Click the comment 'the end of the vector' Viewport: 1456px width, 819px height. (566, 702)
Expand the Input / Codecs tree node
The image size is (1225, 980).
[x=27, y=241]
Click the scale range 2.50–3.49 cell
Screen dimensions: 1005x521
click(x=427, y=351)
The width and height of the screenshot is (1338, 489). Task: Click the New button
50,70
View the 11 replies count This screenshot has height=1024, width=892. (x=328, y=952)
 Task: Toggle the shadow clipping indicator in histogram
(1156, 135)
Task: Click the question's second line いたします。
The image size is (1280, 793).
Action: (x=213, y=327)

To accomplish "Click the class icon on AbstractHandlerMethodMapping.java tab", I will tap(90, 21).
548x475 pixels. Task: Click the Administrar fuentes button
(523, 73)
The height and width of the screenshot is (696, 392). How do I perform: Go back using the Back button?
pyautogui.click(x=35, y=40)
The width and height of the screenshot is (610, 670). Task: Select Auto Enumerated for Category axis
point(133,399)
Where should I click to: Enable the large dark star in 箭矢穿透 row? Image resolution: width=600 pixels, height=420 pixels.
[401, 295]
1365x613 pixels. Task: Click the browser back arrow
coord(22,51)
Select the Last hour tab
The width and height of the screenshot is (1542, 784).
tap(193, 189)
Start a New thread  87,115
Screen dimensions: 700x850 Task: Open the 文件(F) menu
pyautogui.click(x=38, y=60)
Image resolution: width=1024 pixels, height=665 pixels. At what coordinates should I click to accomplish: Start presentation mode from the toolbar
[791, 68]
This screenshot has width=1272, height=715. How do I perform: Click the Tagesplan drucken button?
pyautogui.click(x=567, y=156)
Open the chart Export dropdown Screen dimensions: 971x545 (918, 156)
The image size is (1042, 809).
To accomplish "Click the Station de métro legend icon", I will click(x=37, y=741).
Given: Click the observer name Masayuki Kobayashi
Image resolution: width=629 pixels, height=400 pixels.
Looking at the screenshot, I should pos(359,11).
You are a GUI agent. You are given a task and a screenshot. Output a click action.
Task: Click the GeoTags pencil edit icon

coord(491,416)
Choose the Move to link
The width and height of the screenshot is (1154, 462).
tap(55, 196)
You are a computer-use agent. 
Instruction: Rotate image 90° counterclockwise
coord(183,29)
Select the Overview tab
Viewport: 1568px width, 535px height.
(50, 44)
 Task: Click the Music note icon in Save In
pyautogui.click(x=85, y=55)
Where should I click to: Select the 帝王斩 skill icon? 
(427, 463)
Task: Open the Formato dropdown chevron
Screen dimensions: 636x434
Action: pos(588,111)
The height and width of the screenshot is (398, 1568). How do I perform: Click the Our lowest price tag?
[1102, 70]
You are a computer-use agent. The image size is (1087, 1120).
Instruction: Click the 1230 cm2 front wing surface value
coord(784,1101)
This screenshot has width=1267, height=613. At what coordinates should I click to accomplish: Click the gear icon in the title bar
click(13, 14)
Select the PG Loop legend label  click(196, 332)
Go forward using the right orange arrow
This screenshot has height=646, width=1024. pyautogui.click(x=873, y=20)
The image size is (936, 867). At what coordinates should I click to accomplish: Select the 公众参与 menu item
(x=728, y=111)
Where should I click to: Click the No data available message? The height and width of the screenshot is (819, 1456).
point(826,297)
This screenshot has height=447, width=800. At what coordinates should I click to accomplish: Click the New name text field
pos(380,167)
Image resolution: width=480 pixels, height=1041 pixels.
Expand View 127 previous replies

* * * * *

The full listing must be copied exactly, every line included.

### YOUR RESPONSE:
Click the comment 'the end of the vector' Viewport: 1456px width, 819px height. (566, 702)
Expand the Input / Codecs tree node
The image size is (1225, 980).
[x=27, y=241]
Click the scale range 2.50–3.49 cell
Screen dimensions: 1005x521
click(x=427, y=351)
The width and height of the screenshot is (1338, 489). Task: Click the New button
50,70
View the 11 replies count This screenshot has height=1024, width=892. (x=328, y=952)
 Task: Toggle the shadow clipping indicator in histogram
(1156, 135)
Task: Click the question's second line いたします。
The image size is (1280, 793).
Action: (x=213, y=327)

To accomplish "Click the class icon on AbstractHandlerMethodMapping.java tab", I will tap(90, 21).
548x475 pixels. Task: Click the Administrar fuentes button
(523, 73)
The height and width of the screenshot is (696, 392). How do I perform: Go back using the Back button?
pyautogui.click(x=35, y=40)
The width and height of the screenshot is (610, 670). Task: Select Auto Enumerated for Category axis
point(133,399)
Where should I click to: Enable the large dark star in 箭矢穿透 row? Image resolution: width=600 pixels, height=420 pixels.
[401, 295]
1365x613 pixels. Task: Click the browser back arrow
coord(22,51)
Select the Last hour tab
The width and height of the screenshot is (1542, 784).
tap(193, 189)
Start a New thread  87,115
Screen dimensions: 700x850 Task: Open the 文件(F) menu
pyautogui.click(x=38, y=60)
Image resolution: width=1024 pixels, height=665 pixels. At what coordinates should I click to accomplish: Start presentation mode from the toolbar
[791, 68]
This screenshot has width=1272, height=715. How do I perform: Click the Tagesplan drucken button?
pyautogui.click(x=567, y=156)
Open the chart Export dropdown Screen dimensions: 971x545 (918, 156)
The image size is (1042, 809).
To accomplish "Click the Station de métro legend icon", I will click(x=37, y=741).
Given: Click the observer name Masayuki Kobayashi
Image resolution: width=629 pixels, height=400 pixels.
Looking at the screenshot, I should pos(359,11).
You are a GUI agent. You are given a task and a screenshot. Output a click action.
Task: Click the GeoTags pencil edit icon

coord(491,416)
Choose the Move to link
The width and height of the screenshot is (1154, 462).
tap(55, 196)
You are a computer-use agent. 
Instruction: Rotate image 90° counterclockwise
coord(183,29)
Select the Overview tab
Viewport: 1568px width, 535px height.
(50, 44)
 Task: Click the Music note icon in Save In
pyautogui.click(x=85, y=55)
Where should I click to: Select the 帝王斩 skill icon? 
(427, 463)
Task: Open the Formato dropdown chevron
Screen dimensions: 636x434
Action: pos(588,111)
The height and width of the screenshot is (398, 1568). How do I perform: Click the Our lowest price tag?
[1102, 70]
You are a computer-use agent. The image size is (1087, 1120).
Instruction: Click the 1230 cm2 front wing surface value
coord(784,1101)
This screenshot has width=1267, height=613. At what coordinates should I click to accomplish: Click the gear icon in the title bar
click(13, 14)
Select the PG Loop legend label  click(196, 332)
Go forward using the right orange arrow
This screenshot has height=646, width=1024. pyautogui.click(x=873, y=20)
The image size is (936, 867). At what coordinates should I click to accomplish: Select the 公众参与 menu item
(x=728, y=111)
Where should I click to: Click the No data available message? The height and width of the screenshot is (819, 1456).
point(826,297)
This screenshot has height=447, width=800. At what coordinates should I click to accomplish: Click the New name text field
pos(380,167)
Image resolution: width=480 pixels, height=1041 pixels.
Expand View 127 previous replies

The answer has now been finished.